История – то, чем занимаются историки, а историки, по крайней мере некоторые, стремятся ответить тем, кто хочет знать, какие важные изменения произошли во французской общественной жизни между 1789 и 1794 гг., и почему они произошли. Мы хотим, по крайней мере – в идеале, увидеть если не полный отчет о человеческом опыте того времени (это невозможно ни практически, ни теоретически), то хотя бы нечто, отвечающее нашему представлению об общественной жизни (которая сама по себе абстракция, но все ж не дедуктивная схема, не искусственная модель). Нам нужен отчет, написанный, по возможности, с максимального числа точек зрения, на максимальном числе уровней, который бы включал в себя максимальное число компонентов, факторов, аспектов, – другими словами, такой, какой может предоставить самое широкое и подробное исследование, самый сильный аналитический аппарат, подкрепленный воображением и прозрением. Нам скажут, что естественная наука не предоставит нам такого отчета, что некоторые модели работают только тогда, когда их предмет относительно «тонок», то есть состоит из сознательно изолированных частей реальности, и не работают, когда их предмет «толст», то есть сам оказывается канвой реальных событий; что ж, значит, истории, желающей иметь дело с целым, а не с какими-то специально выделенными фрагментами (а она именно этого и желает), не стоит быть в этом смысле естественной наукой. Ученый склад ума редко встречается одновременно с исторической любознательностью и талантом к истории. Мы можем пользоваться методами естественных наук, чтобы проверять даты, устанавливать порядок событий на временной оси и их место в пространстве, исключать абсурдные гипотезы и предлагать новые методы объяснения (как в социологии, психологии, экономике, медицине), но функция всех этих методов, пусть современный историк без них и не обходится, может быть только вспомогательной, ибо они разработаны для решения своих специфических задач и определены своими специфическими моделями, а значит – «тонки», в то время как то, что пытаются описать, проанализировать и объяснить историки, по необходимости «толсто». Это суть истории, ее квинтэссенция, ее цель, ее гордость и оправдание.

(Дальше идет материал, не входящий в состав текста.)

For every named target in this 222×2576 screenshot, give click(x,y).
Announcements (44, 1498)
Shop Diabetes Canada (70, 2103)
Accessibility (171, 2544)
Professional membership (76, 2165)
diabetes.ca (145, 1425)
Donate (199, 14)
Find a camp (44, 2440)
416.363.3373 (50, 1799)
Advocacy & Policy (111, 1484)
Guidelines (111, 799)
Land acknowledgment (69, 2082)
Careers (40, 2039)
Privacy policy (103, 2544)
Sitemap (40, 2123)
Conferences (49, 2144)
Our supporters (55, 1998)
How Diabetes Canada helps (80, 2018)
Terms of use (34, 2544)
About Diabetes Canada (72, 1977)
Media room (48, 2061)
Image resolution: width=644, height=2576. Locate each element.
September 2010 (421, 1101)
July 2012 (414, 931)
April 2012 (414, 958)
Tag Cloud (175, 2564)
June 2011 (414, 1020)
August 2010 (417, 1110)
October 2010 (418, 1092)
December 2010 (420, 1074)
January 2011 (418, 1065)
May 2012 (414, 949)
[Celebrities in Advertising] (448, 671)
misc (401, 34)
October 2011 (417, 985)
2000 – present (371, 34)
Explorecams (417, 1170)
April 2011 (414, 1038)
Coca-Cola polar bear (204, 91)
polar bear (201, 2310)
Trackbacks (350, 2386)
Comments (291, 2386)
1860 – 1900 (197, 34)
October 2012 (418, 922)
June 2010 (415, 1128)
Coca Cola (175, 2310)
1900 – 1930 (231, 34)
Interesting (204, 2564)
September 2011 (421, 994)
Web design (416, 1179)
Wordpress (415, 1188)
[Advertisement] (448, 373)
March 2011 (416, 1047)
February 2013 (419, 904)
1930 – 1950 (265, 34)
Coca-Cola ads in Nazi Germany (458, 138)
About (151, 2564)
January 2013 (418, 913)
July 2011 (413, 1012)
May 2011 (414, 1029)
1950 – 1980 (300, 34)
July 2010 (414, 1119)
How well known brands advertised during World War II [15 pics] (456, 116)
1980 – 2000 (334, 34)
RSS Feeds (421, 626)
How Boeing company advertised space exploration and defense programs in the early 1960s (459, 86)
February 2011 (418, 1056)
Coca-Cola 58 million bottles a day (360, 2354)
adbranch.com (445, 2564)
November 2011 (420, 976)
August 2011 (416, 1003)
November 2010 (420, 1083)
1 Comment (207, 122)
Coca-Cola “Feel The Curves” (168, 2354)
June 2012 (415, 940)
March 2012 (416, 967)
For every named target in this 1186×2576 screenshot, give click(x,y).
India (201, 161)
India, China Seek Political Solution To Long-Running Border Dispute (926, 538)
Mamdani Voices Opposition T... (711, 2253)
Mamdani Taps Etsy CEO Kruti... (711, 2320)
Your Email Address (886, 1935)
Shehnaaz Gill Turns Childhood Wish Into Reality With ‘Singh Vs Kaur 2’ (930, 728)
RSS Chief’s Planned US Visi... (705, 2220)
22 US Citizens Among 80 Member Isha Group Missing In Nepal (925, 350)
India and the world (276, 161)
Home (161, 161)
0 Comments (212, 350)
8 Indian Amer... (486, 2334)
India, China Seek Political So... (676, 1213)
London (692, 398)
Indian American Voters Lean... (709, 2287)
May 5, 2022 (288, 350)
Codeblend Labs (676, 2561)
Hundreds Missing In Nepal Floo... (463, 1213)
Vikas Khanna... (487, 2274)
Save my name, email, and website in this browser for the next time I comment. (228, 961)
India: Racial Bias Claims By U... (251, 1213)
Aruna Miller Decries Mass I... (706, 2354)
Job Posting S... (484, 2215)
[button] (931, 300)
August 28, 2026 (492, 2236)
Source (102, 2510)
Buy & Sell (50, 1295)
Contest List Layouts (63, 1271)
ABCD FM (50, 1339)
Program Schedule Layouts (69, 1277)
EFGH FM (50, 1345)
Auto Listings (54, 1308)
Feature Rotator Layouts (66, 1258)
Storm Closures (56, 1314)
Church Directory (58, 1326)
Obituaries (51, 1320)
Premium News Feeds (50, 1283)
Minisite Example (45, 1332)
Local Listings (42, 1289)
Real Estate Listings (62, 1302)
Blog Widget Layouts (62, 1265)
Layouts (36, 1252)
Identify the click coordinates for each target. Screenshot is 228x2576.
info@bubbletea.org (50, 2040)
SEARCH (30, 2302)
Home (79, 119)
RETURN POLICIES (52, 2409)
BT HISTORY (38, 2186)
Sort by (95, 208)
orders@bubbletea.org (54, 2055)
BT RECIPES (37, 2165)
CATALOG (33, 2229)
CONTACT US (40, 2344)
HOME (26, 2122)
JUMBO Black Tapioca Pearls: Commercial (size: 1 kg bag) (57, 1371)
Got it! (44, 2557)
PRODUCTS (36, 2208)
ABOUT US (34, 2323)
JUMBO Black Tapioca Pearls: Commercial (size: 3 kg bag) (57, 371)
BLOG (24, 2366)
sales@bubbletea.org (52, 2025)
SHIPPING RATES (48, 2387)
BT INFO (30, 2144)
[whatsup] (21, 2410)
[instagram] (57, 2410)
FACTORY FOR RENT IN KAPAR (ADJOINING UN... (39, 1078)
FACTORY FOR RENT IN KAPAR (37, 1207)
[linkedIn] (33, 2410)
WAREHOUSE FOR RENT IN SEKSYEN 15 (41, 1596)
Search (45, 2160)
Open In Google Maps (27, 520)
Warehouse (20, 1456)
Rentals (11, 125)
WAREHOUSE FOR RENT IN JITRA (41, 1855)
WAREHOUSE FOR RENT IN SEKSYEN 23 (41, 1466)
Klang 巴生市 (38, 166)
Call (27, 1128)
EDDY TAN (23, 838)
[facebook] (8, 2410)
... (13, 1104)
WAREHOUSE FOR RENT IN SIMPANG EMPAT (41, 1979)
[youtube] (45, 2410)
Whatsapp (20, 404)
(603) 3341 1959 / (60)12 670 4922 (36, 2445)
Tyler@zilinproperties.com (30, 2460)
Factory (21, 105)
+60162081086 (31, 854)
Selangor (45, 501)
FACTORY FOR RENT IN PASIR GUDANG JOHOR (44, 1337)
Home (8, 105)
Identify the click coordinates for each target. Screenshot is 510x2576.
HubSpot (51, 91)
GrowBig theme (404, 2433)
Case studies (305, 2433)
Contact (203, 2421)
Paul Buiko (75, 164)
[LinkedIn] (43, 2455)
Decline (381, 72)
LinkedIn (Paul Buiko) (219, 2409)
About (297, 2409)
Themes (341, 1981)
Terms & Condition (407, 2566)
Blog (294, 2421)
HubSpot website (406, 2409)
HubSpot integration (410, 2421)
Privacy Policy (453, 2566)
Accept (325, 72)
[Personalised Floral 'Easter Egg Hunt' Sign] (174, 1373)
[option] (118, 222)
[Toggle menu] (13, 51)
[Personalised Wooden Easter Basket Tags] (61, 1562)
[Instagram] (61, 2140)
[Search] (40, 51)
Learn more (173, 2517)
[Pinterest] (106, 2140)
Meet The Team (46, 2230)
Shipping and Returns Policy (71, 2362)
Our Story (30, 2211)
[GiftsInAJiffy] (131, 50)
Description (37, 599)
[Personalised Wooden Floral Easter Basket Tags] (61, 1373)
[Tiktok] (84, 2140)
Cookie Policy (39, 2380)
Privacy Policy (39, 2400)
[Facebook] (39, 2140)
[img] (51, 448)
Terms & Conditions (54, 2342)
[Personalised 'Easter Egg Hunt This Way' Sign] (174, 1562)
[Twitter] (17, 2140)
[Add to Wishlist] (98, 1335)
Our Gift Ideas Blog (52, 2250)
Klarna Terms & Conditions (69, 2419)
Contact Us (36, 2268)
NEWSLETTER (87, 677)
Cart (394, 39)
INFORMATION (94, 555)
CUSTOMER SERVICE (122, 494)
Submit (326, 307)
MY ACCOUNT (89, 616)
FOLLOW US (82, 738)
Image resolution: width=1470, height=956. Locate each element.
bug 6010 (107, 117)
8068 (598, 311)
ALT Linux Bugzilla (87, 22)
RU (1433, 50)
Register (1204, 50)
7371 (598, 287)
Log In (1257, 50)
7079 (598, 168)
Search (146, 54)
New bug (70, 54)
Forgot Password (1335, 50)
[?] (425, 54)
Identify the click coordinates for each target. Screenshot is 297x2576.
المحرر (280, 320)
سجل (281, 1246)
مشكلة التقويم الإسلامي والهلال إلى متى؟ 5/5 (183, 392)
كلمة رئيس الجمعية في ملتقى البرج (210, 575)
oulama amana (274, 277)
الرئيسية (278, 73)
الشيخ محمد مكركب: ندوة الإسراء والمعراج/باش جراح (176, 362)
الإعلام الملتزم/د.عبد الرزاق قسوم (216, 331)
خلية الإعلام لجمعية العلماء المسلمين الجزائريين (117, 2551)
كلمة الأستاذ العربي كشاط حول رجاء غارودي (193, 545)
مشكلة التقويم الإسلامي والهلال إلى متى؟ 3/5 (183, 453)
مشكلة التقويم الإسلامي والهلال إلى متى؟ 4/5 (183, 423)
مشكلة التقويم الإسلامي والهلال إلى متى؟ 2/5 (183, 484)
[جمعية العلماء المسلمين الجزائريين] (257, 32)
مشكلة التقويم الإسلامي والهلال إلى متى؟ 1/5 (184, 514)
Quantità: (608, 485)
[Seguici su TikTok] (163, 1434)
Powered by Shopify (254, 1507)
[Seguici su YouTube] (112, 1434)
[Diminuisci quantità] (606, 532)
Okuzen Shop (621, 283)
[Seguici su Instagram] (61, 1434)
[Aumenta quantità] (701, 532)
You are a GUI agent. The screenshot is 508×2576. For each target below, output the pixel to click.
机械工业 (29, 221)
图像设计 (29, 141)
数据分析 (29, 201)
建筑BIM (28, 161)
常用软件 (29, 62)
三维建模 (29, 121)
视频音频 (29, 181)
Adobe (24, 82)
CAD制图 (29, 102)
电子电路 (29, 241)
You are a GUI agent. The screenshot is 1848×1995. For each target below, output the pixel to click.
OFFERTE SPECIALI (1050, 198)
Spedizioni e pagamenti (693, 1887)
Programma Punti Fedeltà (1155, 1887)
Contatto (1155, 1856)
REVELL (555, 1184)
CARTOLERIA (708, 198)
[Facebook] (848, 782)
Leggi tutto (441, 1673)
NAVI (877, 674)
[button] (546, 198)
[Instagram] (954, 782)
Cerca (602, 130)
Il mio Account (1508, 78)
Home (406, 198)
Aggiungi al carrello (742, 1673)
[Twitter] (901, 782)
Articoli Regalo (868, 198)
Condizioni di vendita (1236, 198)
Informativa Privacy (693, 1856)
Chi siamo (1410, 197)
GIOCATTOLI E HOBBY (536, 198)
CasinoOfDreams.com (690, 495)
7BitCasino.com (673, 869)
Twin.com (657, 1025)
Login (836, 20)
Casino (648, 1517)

Про историю, как и про другие рассказы о человеческой жизни, часто говорят, что она сродни искусству. Обычно имеют в виду, что качество таких рассказов зависит в большой степени от искусности, стиля, ясности, правильного подбора примеров, выделения нужных мест, четкости характеристик. Но есть здесь и более глубокий смысл. Объяснения историков по большей части организуют установленные факты в ту или иную схему, которая удовлетворяет нас, если сообразуется с жизнью – с разнообразием человеческого опыта и деятельности, как мы ее знаем и как мы можем ее вообразить. Именно это отличает гуманитарные науки – Geisteswissenschaften[30]30
«науки о духе» (нем.).
[Закрыть] – от естественных наук, наук о природе. Когда в эти схемы включены центральные концепты или категории, которые в то же время эфемерны или применимы лишь к тривиальным или несущественным аспектам человеческой жизни, мы называем объяснения неглубокими, неадекватными, поверхностными, а значит – неудовлетворительными. Когда же эти концепты масштабны, перманентны, знакомы нам, многим людям и цивилизациям, мы испытываем чувство реальности и надежности, проистекающее из этого самого факта, и называем такое объяснение обоснованным, серьезным, хорошим. В иных случаях (довольно редких) объяснение не только включает в себя, но и открывает базовые категории всемирного значения, которые, как только их узнает сознание, воспринимаются им как пронизывающие весь наш опыт; но они плотно сплетены со всем, что мы чувствуем, и даже с тем, что мы, собственно, есть, и потому так безусловно воспринимаются как данность, что само указание на них потрясает всю систему. Потрясение это – знак опознания, оно может перевернуть нас самих, как бывает, когда что-то очень глубокое, важное и скрытое, о чем никто не спрашивал, внезапно выходит на свет и становится предметом пристального изучения. Когда это случается, особенно когда открытые категории оказываются применимыми и к одной сфере человеческой деятельности, и к другой, так что невозможно очертить пределы этой применимости и сказать, как далеко простирается их влияние, мы называем объяснения глубокими, фундаментальными, революционными, а тех, кто их создал, – Вико, Канта, Маркса, Фрейда – гениями.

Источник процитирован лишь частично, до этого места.